→ **Problems to solve**:
1. Say whether each statement below agrees with the course descriptions. Answer yes or no for each, and quote the deciding words from the text.
(a) STA 502 is offered in the fall semester.
(b) STA 509 has no prerequisite.
(c) STA 502 covers the central limit theorem.
2. Extend the course descriptions past their last sentence by adding the next course entry in the same format.

** Opening Document text block **

Course Descriptions

Required courses and elective course options are listed below.

STA 502 Introduction to Statistical Inference

3 Credits, Fall Semester

Introduces basic principles of probability and distribution theory and statistical inference. Topics include axioms of probability theory, independence, conditional probability, random variables, discrete and continuous distributions, functions of random variables, moment generating functions, central limit theorem, point and interval estimation, maximum likelihood methods, tests of significance, and the Neyman-Pearson theory of testing hypotheses.

STA 509 Statistical Genetics

3 Credits, Spring Semester

Prerequisite: STA 505 or STA 527 or STA 503

Statistical tools for analyzing experiments involving genomic data. Topics: Basic genetics and statistics, linkage analysis and map construction using genetic markers, association studies, Quantitative Trait Loci analysis with ANOVA, variance components analysis and marker regression (including multiple and partial regression), QTL mapping with interval mapping and composite interval mapping, LOD test, supervised and unsupervised methods for gene expression microarray data across multiple conditions.

** Closing Document text block **
** Opening Information provided block **

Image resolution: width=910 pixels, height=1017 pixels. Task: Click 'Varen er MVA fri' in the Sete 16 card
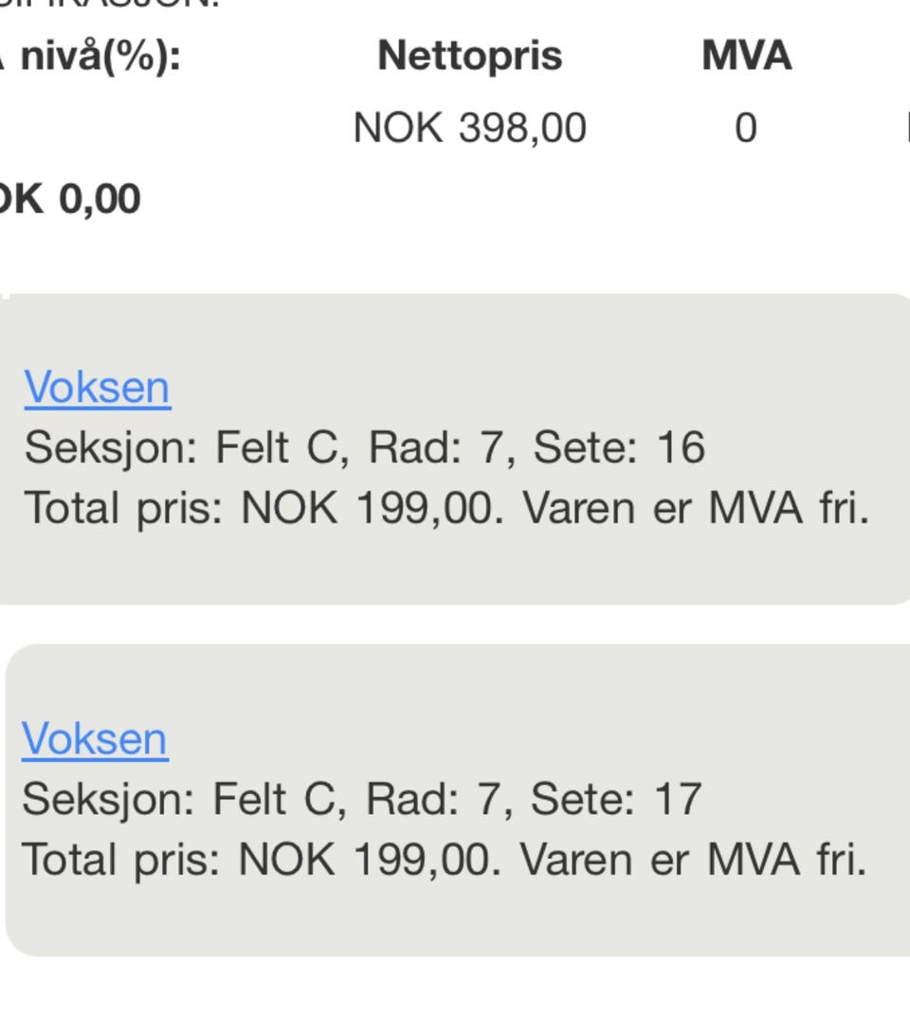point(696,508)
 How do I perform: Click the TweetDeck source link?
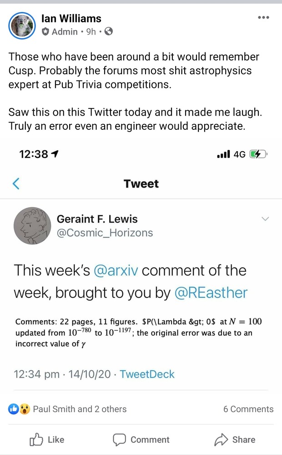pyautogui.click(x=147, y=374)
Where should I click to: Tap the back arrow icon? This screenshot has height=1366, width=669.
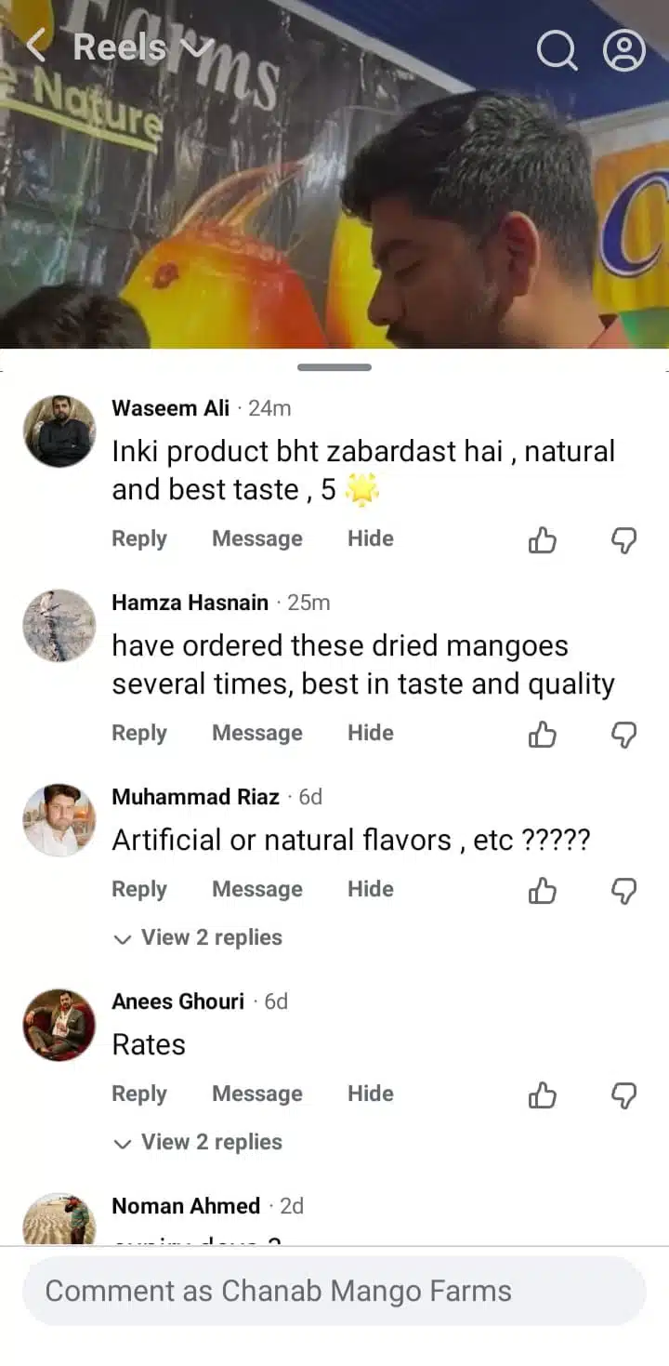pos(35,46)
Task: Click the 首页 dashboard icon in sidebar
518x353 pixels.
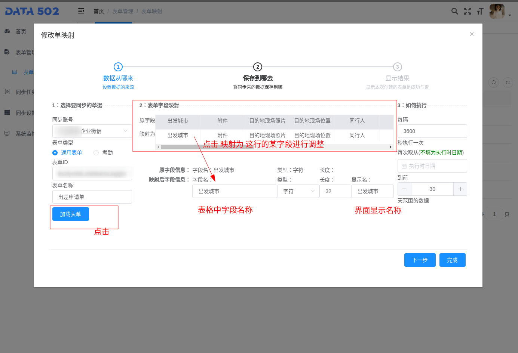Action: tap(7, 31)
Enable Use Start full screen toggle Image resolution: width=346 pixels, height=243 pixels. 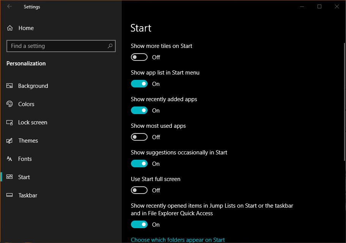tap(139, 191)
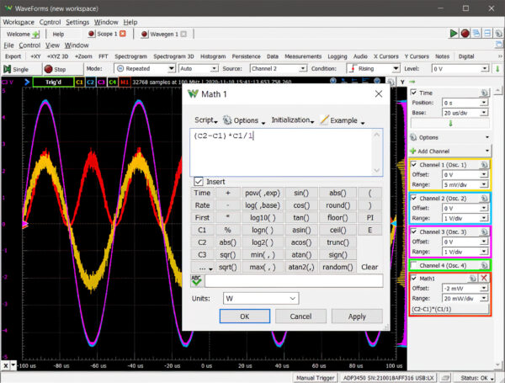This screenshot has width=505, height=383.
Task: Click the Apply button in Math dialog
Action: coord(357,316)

** Closing Information provided block **

→ **Responses to the tasks**:
1.
(a) Yes: "3 Credits, Fall Semester"
(b) No: "Prerequisite: STA 505 or STA 527 or STA 503"
(c) Yes: "central limit theorem"

2.
STA 525 Statistics for Bioinformatics

3 Credits, Spring Semester

Since the completion of the human genome project, there is a burgeoning field of new applications for statistics involving high throughput experiments designed to gather large amounts of information on biological systems. This course is focused on discussing the wide array of approaches and technologies implemented to gather this information and the statistical issues involved from initial data processing steps to end stage research objectives. Specifically, time permitting, the technologies we will examine include two dimensional protein gel electrophoresis, protein mass spectrometry, and several flavors of microarray experiments. We will use the text “Bioinformatics and Computational Biology Solutions Using R and Bioconductor.” Much of the work for the course will involve analyzing data sets from class and from the text using the R language.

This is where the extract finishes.